Kaye was with me during the performance, and we joined Barbara for the question session.
I also saw Penny and Lonnie and Cindy, fellow volunteer ushers from my days at the Lucas and Trustees Theatres.
Even so, it had been a difficult play to witness on its premier in Savannah.
"Anne & Emmett" was centered on two youths in a place called Memory, which they could only inhabit when someone remembered them.
That was the first truly sad part of the play by Janet Langhart Cohen.
She had been a teenaged girl herself when the concept had first come to her, having been studying about Anne Frank's life when she heard about Emmett Till.
I can certainly understand that.
Perspective makes a difference, and she was right place, right time for the stories of the 16-year-old girl and 14-year-old boy, teenagers like herself, who died simply for being born the way they were...

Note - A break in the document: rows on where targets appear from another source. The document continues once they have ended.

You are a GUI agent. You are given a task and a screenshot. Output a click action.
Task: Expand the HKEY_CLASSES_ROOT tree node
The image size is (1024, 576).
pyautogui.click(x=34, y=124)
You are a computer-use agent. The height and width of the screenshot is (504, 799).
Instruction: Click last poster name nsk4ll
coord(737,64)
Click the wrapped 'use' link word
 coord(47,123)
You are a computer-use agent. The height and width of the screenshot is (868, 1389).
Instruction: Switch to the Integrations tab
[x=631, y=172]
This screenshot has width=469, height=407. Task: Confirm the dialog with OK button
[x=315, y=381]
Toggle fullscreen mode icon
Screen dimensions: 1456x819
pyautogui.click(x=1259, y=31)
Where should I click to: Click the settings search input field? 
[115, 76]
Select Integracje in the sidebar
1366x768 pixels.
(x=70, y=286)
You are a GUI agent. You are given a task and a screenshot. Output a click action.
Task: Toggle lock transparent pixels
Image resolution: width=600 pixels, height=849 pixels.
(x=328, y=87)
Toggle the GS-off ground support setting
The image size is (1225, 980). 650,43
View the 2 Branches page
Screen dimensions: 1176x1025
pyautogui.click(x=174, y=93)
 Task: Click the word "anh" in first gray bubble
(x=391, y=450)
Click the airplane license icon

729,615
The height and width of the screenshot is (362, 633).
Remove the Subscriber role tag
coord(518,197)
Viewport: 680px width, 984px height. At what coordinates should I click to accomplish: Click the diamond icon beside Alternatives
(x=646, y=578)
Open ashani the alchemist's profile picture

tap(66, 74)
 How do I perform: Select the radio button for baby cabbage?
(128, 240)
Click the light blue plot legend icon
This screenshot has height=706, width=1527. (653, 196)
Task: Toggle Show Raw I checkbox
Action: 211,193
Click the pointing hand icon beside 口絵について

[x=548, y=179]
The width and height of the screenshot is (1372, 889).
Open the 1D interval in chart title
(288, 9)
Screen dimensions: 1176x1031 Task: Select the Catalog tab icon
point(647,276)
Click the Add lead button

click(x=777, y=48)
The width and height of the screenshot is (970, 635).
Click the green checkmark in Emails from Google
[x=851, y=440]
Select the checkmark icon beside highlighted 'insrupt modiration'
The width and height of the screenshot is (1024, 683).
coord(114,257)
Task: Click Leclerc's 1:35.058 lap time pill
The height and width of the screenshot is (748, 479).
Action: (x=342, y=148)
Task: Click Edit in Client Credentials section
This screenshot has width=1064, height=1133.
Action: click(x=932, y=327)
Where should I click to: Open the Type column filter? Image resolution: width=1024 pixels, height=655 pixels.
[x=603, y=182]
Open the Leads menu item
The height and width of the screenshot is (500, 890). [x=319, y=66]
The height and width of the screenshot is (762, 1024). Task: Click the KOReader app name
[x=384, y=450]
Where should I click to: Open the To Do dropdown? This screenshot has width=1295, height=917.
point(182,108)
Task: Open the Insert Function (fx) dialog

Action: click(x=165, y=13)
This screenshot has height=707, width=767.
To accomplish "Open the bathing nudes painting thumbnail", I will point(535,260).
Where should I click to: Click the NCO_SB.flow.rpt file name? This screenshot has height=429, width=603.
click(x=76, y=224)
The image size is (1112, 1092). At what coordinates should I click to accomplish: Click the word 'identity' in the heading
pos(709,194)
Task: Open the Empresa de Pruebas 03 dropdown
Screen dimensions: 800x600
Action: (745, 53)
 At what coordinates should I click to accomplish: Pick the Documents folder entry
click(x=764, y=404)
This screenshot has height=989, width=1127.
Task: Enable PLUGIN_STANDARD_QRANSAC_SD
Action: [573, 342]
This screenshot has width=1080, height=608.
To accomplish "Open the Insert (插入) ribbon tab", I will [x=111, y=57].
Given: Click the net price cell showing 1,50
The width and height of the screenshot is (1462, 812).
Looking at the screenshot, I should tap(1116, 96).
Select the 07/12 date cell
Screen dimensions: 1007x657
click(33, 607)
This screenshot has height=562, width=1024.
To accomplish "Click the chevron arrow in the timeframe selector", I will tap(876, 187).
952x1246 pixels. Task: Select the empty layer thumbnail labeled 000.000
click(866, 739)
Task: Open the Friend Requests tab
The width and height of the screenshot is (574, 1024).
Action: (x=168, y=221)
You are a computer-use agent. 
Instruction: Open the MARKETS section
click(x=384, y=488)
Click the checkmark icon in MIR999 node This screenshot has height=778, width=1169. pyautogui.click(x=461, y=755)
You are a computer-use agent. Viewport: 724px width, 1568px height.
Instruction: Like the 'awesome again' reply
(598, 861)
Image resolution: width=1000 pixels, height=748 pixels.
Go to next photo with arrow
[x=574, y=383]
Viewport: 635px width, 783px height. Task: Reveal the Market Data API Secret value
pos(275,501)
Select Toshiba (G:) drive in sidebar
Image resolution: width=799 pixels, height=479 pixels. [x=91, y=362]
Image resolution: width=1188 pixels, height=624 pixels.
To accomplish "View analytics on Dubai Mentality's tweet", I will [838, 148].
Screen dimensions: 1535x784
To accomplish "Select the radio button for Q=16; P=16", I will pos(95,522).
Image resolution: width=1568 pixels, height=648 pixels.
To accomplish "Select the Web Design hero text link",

as if they had any choice in that.
That truly is the evil root of prejudice and of hate crimes: people being bullied and persecuted and tortured and killed, for something they could not change.
We cannot change our skin color, we cannot change our cultural identity, we cannot change our gender identity, we cannot change the family we were born into.
I don't understand why some people choose hate on such a basis.
"Different" doesn't mean "bad" and certainly does not mean "must be destroyed."
Honestly, how could anyone justify what was done to those children?
Even the two who played them were teens.
There were three adults: one for her father, one for his mother, and one to represent the haters.
Why Otto Frank and Mamie Till?
Because they made sure that others knew what had happened to their children, in hopes of making sure others' children would not die.
And now, here we are in the 21st century, several generations later, and the message still needs to be preached, here in the United States, over in Europe, all around the world: stop killing people on the basis of things they cannot change.
I do hope the four other scheduled performances will be as well attended as the one here at the JEA.
Thanks, Savannah Jewish Cultural Arts Festival for bringing this play during the Savannah Black Heritage Festival, for the stories of these two children, with the painting in the backdrop of her chestnut tree conjoined with his.
Yes, it was a hard message, but it was well told.